Thanks for any help. Either an explanation or a point to the right direction would be great. Thanks!

Would there only ever be 5 digits? The % operator is for grabbing remainder and / will basically round down or throw away any remainder. So, in Java, 53/10 = 5. This is why your fifth digit is correct. A number % 10 is going to return the last digit as this will be the remainder after the number is divided by 10. 3/10 = 0 and 3 % 10 = 3, or 0 with a remainder of 3.

What you basically want to do is traverse down and get rid of the previous digits. So 53432 / 10000 = 5 but now we have to get rid of 50000 before the next calculation. I'll leave it up to you to decide how to do this.

 

[B.def]

Would there only ever be 5 digits? The % operator is for grabbing remainder and / will basically round down or throw away any remainder. So, in Java, 53/10 = 5. This is why your fifth digit is correct. A number % 10 is going to return the last digit as this will be the remainder after the number is divided by 10. 3/10 = 0 and 3 % 10 = 3, or 0 with a remainder of 3.

What you basically want to do is traverse down and get rid of the previous digits. So 53432 / 10000 = 5 but now we have to get rid of 50000 before the next calculation. I'll leave it up to you to decide how to do this.

Thanks you good sir. I think I got it.

    public class JavaHomework1pt2
    {
    public static void main( String [] args )
    {
        int number =24362;
        System.out.println("First digit = " + ((number)/(10000)) %  10);
        System.out.println("Second digit = " + ((number)/(1000)) % 10);
        System.out.println("Third digit = " + ((number)/(100)) %  10);
        System.out.println("Fourth digit = " + ((number)/(10))% 10);
        System.out.println("Fifth digit = " + number % 10);

Output:

run:
First digit = 2
Second digit = 4
Third digit = 3
Fourth digit = 6
Fifth digit = 2

Looks good to me! Thanks!

 

[veri745]

Looks good, but your solution is awfully hard-coded and not very flexible.

It would be a much more interesting problem to do the same for a number of arbitrary magnitude.
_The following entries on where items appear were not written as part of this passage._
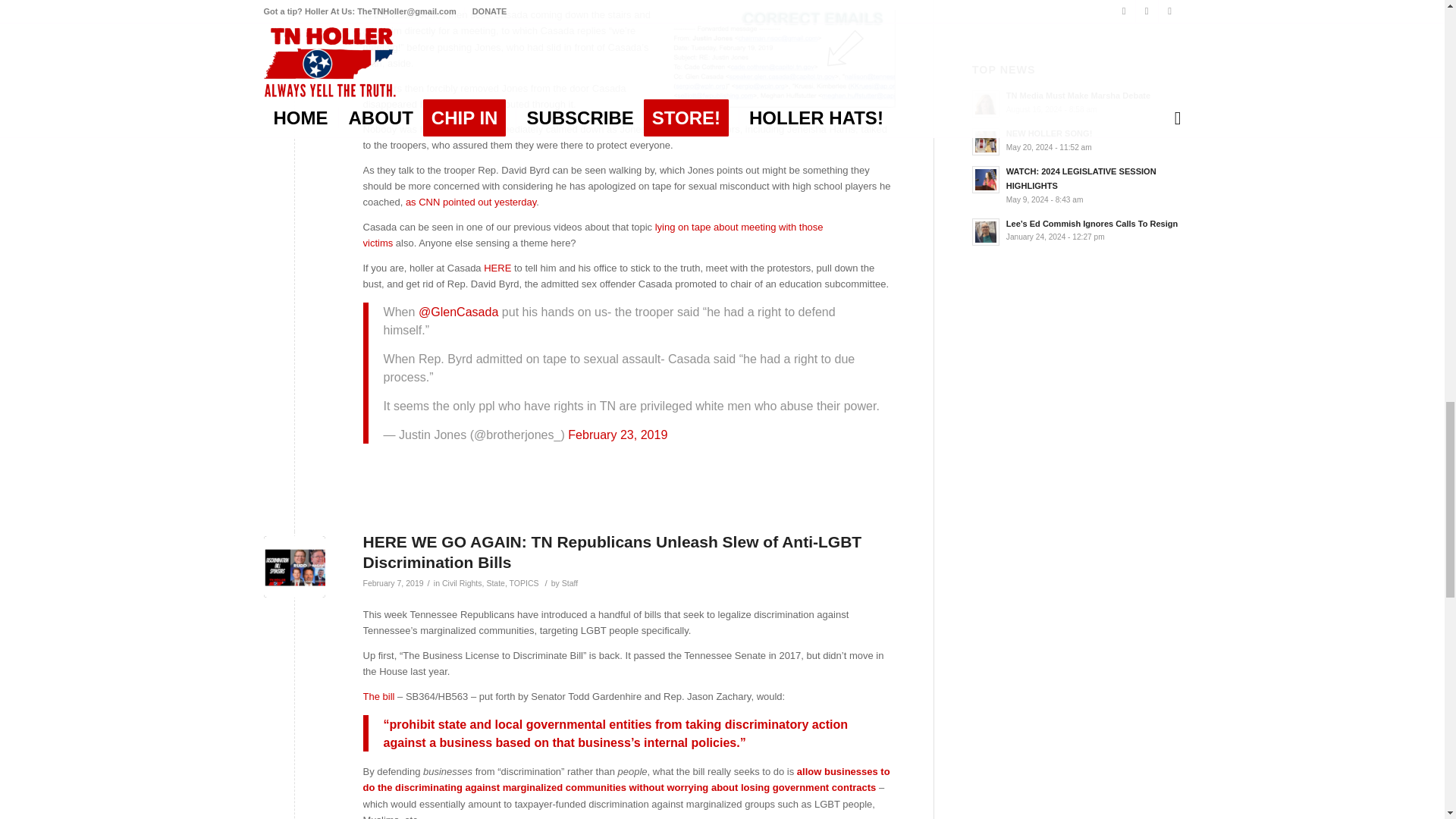
lying on tape about meeting with those victims (592, 234)
February 23, 2019 (616, 434)
as CNN pointed out yesterday (470, 202)
HERE (497, 267)
Given the description of an element on the screen output the (x, y) to click on. 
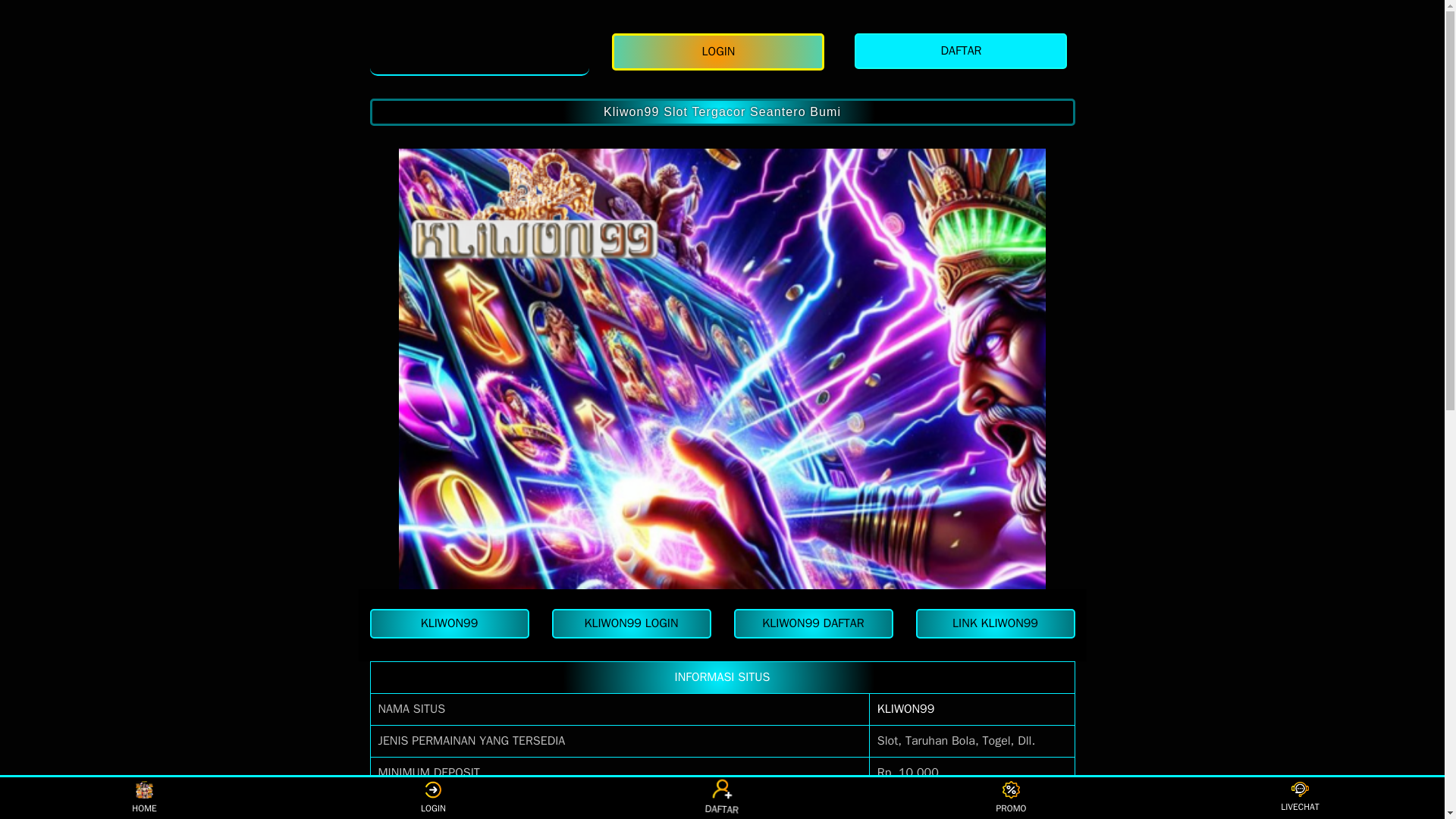
LINK KLIWON99 (995, 623)
KLIWON99 LOGIN (631, 623)
KLIWON99 (905, 708)
KLIWON99 (905, 708)
LOGIN (432, 797)
HOME (144, 797)
Kliwon99 Slot Tergacor Seantero Bumi (722, 111)
KLIWON99 DAFTAR (813, 623)
DAFTAR (719, 795)
PROMO (1010, 797)
KLIWON99 LOGIN (631, 623)
KLIWON99 (449, 623)
Kliwon99 Slot Tergacor Seantero Bumi (722, 112)
LOGIN (721, 51)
public int printDigits (int input)
{
  int whichDigit = 1;
  if (input > 10) {
    whichDigit = printDigits(input / 10);
  }

  System.out.println("Digit #" + whichDigit + " = " + input % 10);

  return whichDigit + 1;
}

 

[B.def]

Yeah, but what do expect from a person who it's their first time programming and have only had a month of lessons from a professor who barely speaks English. lol
Edit: Run on sentence much? I think so.

 

[veri745]

Yeah, but what do expect from a person who it's their first time programming and have only had a month of lessons from a professor who barely speaks English. lol
Edit: Run on sentence much? I think so.

If you are conscious about how flexible and reusable your code is, I think you will find that your programming classes will go much more smoothly.

Class assignments tend to build on each other, and if you can reuse code from a previous assignment, it can save a lot of time.

This is just just as true in the real world as it is in class.

 

[beginner99]

If you are conscious about how flexible and reusable your code is, I think you will find that your programming classes will go much more smoothly.

Class assignments tend to build on each other, and if you can reuse code from a previous assignment, it can save a lot of time.

This is just just as true in the real world as it is in class.

I actually once read an article by a Programmer/Developer claiming he very much likes to hire lazy developers because they tend to make better code exactly because of those reasons. (And work more efficient in general). Of course the lazy guy can't just leave 2 hours before everyone else and hence in the end he actually does a lot more work.

 

[KIAman]

I actually once read an article by a Programmer/Developer claiming he very much likes to hire lazy developers because they tend to make better code exactly because of those reasons. (And work more efficient in general). Of course the lazy guy can't just leave 2 hours before everyone else and hence in the end he actually does a lot more work.

Bleh, the term lazy is subjective then. I would NEVER hire a lazy programmer but if he works hard AND produces efficient and reusable code, then he is good to go.

WTF, that's like saying I like to hire fat people to cook in my restaurant because they taste food better.